This disclosure relates to seismic exploration for oil and gas and, in particular but not by way of limitation, relates to seismic data processing using adaptive operators.
Seismic exploration involves surveying subterranean geological formations for hydrocarbon deposits. A survey may involve deploying seismic source(s) and seismic sensors at predetermined locations. The sources generate seismic waves, which propagate into the geological formations, creating pressure changes and vibrations along the way. Changes in elastic properties of the geological formation scatter the seismic waves, changing their direction of propagation and other properties. Part of the energy emitted by the sources reaches the seismic sensors. Some seismic sensors are sensitive to pressure changes (hydrophones), while others are sensitive to particle motion (e.g., geophones); industrial surveys may deploy one type of sensor or both types. In response to the detected seismic events, the sensors generate electrical signals to produce seismic data. Analysis of the seismic data can then indicate the presence or absence of probable locations of hydrocarbon deposits.
Some surveys are known as “marine” surveys because they are conducted in marine environments. However, “marine” surveys may not only be conducted in saltwater environments, but also in fresh and brackish waters. In one type of marine survey, called a “towed-array” survey, an array of seismic sensor-containing streamers and sources is towed behind a survey vessel. Other surveys are known as “land” surveys because they are conducted on land environments. Land surveys may use dynamite or seismic vibrators as sources. Arrays of seismic sensor-containing cables are laid on the ground to receive seismic signals. The seismic signals may be converted, digitized, stored or transmitted by sensors to data storage and/or processing facilities nearby, e.g. a recording truck. Land surveys may also use wireless receivers to avoid the limitations of cables. Seismic surveys may be conducted in areas between land and sea, which is referred to as the “transition zone”. Other surveys, incorporating both hydrophones and geophones, may be conducted on the seabed.
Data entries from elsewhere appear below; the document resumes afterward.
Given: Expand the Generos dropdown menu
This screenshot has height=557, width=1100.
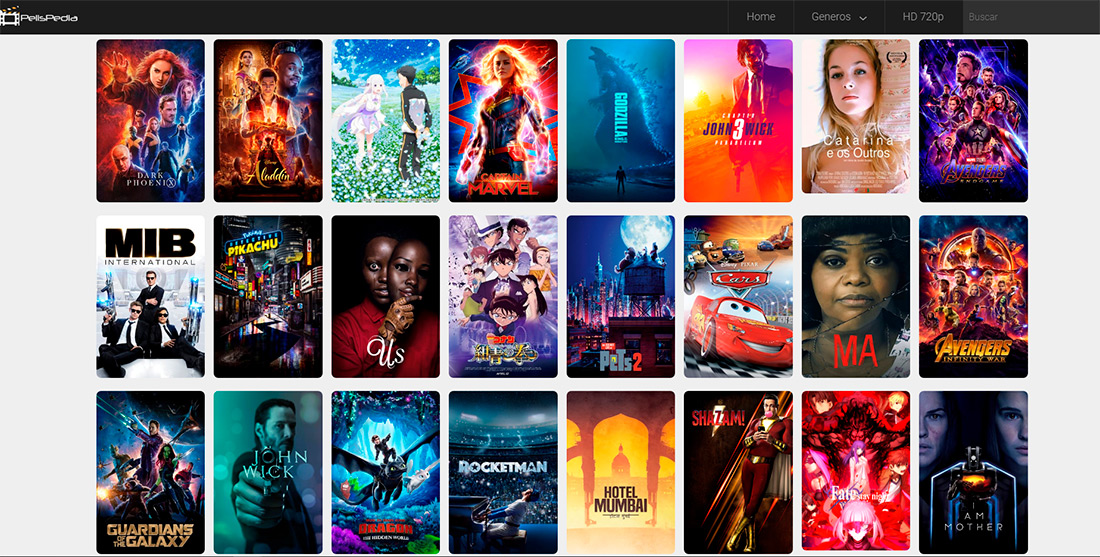Looking at the screenshot, I should tap(838, 17).
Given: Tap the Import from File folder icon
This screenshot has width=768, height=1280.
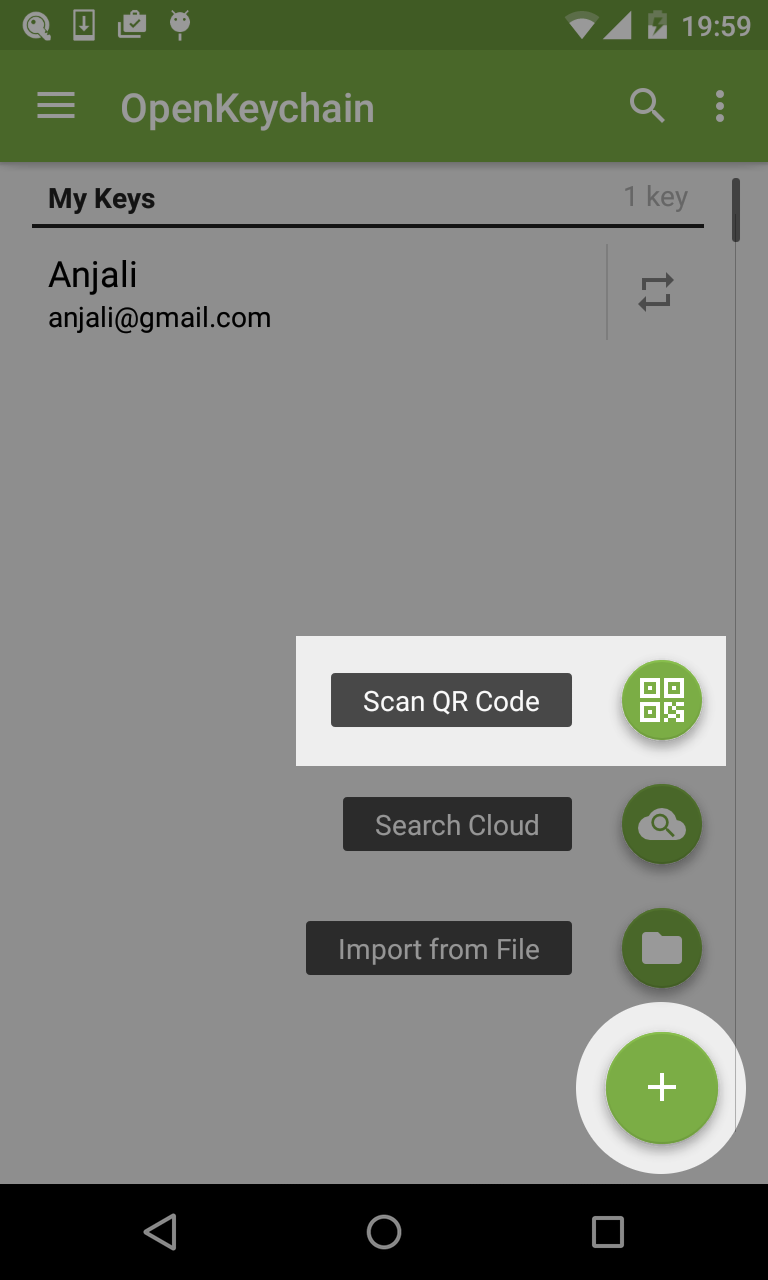Looking at the screenshot, I should tap(662, 948).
One of the goals of the seismic survey is to build up an image of a survey area for purposes of identifying subterranean geological formations. Subsequent analysis of the representation may reveal probable locations of hydrocarbon deposits in subterranean geological formations. However, before a desired image can be built, the acquired seismic data need to be processed, e.g. cleaned and re-conditioned. The desired signals are the ones that travel from a source, are reflected by a subsurface structure once and are received by a receiver. They are referred to as direct reflection signals. The direct reflection signals are used to build up an image. All other undesired signals or noises need to be removed from the acquired seismic data. Some of the undesired signals that are reflected by subsurface structures multiple times before reaching a receiver are referred to as “multiples”. Others that are reflected by air-water interface (ocean surface) at least once are referred to as “ghost” signals. Signals originating from sources other than the controlled seismic sources of the survey are noises. There are many different methods to process seismic data to obtain the desired seismic data.
Ghost signals from the sea surface cause constructive and destructive interferences in marine towed-streamer seismic data. A ghost signal that is reflected by the air-water interface first then by a subsurface geological layer may be referred to as a “source-side ghost.” A ghost signal that is reflected by a subsurface geological layer first then by the air-water interface may be referred to as a “receiver-side ghost.” Both the source-side and receiver-side ghosts need to be removed during marine seismic data processing. The process or method to remove ghost effects may be referred to as “de-ghost”. There are many ways to remove ghost signals, or “de-ghost”. For example, the ghost effects can be modelled and mitigated to some degree if the wavefield is well-sampled spatially and the receiver depths are known. Unfortunately if these conditions are not met, which is often the case, receiver-side deghosting, among other things, may be problematic.